───── RECORDS FOR THIS EXERCISE ─────
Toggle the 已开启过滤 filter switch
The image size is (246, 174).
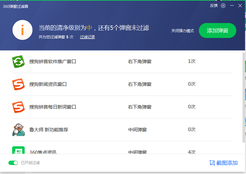click(13, 163)
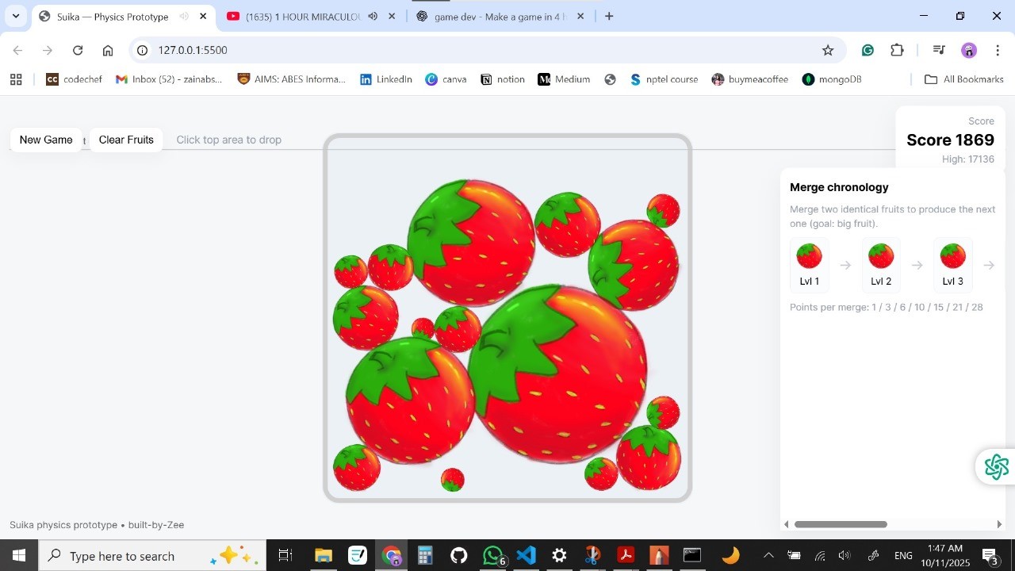Image resolution: width=1015 pixels, height=571 pixels.
Task: Click the address bar URL field
Action: (476, 50)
─────
Rewrite the lines above with "image size" replaced by "image dimensions" and everything else kept the same, omitting the pictures.

Toggle the 已开启过滤 filter switch
The image dimensions is (246, 174).
click(13, 163)
Image resolution: width=1015 pixels, height=571 pixels.
Task: Click the address bar URL field
Action: (476, 50)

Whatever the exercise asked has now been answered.